There are two points - the initial and final. How to set a uniform zigzag movement from one to another?

By uniform is meant that the zigzag wave has a constant height and length, and is symmetric with respect to the straight line connecting these points (like in a sinusoid).

  • Specify what you mean by "uniform zigzag movement." - fori1ton
  • and then maybe a normal sine will work. - KoVadim
  • An ordinary sine wave would fit if the movement was relative to one of the axes, but two points are not always located on the same level. - Sugar Sugar
  • and who said that a sinusoid can only be relative to one axis. No one bothers her turn / stretch / trim. - KoVadim
  • @kovadim can not imagine how to do it. The coordinates of the sinewave are shifted along both axes, but by what value? - Sugar Sugar

3 answers 3

Very simple.

To begin with, we will consider a special case: movement from a point (0, 0) to a point (2*n*pi, 0) according to the formula

 x = t y = sin t

Such a detour makes n oscillations an amplitude of 1. If we want to change the amplitude, we multiply by it: ( A is the amplitude)

 x = t y = A * sin t

If we need a segment of length not 2*pi*n , but of a different length, we can “flatten” the curve as many times as necessary: ​​( l is the length of the segment)

 x = t * l / (2 * pi * n) y = A * sin t

OK, if our segment should start at the point (x1, y1) , move our curve:

 x = x1 + t * l / (2 * pi * n) y = y1 + A * sin t

Finally, we need the direction vector to be (x2 - x1, y2 - y1) , and for now we have (1, 0) . Let the rotation angle be alpha, then

 cos alpha = (x2 - x1)/l sin alpha = (y2 - y1)/l

(we denote these values ca and sa ).

We get l = sqrt((x2 - x1)^2 + (y2 - y1)^2) .

Rotation matrix

  ca sa -sa ca

So, we have:

 darg = t * l / (2 * pi * n) dval = A * sin t x = x1 + ca * darg + sa * dval y = y1 - sa * darg + ca * dval

( t runs through 0..2*n*pi , where n is the number of zigzags).

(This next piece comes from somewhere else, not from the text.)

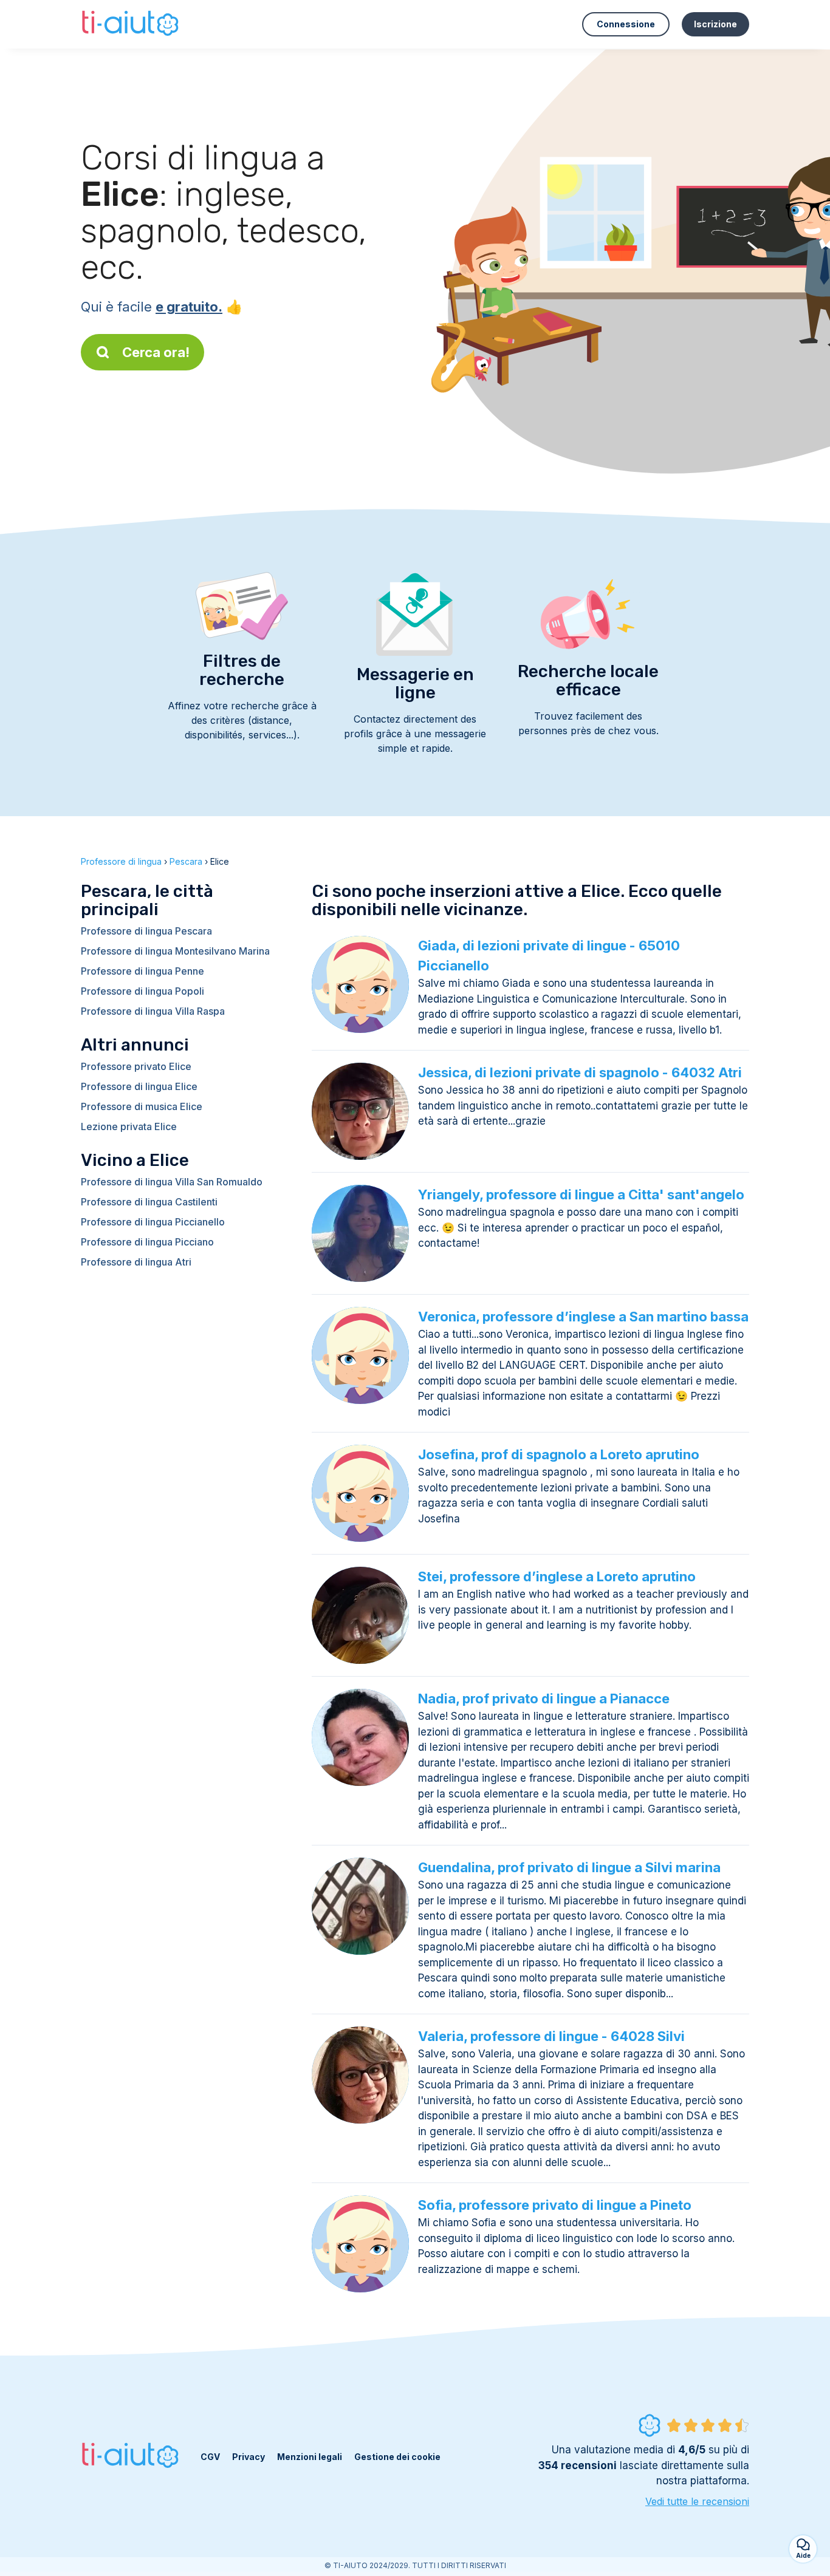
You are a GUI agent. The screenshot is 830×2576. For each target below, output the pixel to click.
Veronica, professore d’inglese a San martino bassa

For convenience, you can replace t -> t / (2*n*pi) , then our calculations will be written as

 darg = t * l dval = A * sin (2 * n * pi * t) x = x1 + ca * darg + sa * dval y = y1 - sa * darg + ca * dval

(here t runs through the segment 0..1).

  • @ Sugar: Yeah. There is a formula for it. - VladD
  • everything figured out. Thanks for the help. And with the rotation of the object during the movement will not help? Initially, the object is turned to the side of the point - Sugar
  • The rotation is exactly the same: we multiply the coordinates by the rotation matrix. Rotate around the point (x0, y0) by the angle phi : xnew = x0 + (xold - x0) * cos (phi) + (yold - y0) * sin (phi) ynew = y0 - (xold - x0) * sin (phi ) + (yold - y0) * cos (phi) - VladD

look, there are 2 points (x1, y1) (x2, y2) you need to make N zigzags, while the x and y movement may be uneven (because we would not reach the uniform one)

 dx = (x2-x1) / N dy = (y2-y1) / N x = x1; y = y1; for (i=1; i<=2*N; i++){ if (i%2 == 0) x+=dx; else y+=dy; }

ps as far as I understand the task

Added by

If you need completely uniform zigzags, then you need to draw a line from point to point, and perpendicular to it, build zigzags, take the same sinusoid, rotate the graph to this line, and draw the vertices of the zigzag at maximum and minimum points of the sinusoid.

Good luck :)

  1. take a line from point to point, divide it by N even equal segments (segment length = D), i.e. these will be high points
  2. on odd points we build a perpendicular from the line (on each of the points on even ones on one side on odd ones on the other), and the length should be = D * square root (2) . This will be the tops of the zigzag
  • Zigzag goes, but the ladder and not symmetrical with respect to a straight line - Sugar Suk

I here painted the principle and threw an approximate plan of the algorithm:

alt text

  1. find the length between the red dots
  2. divide the length by the number of zigzags (waves) on the right plus two segments and get the wavelength (along the green line)
  3. the top of the wave following the start point is half a wavelength removed
  4. the next vertices are calculated equal to the wavelength and their number minus one wave

  5. come to the finish point

    with rotated coordinates of points, it is necessary to recalculate them taking into account the angle of rotation.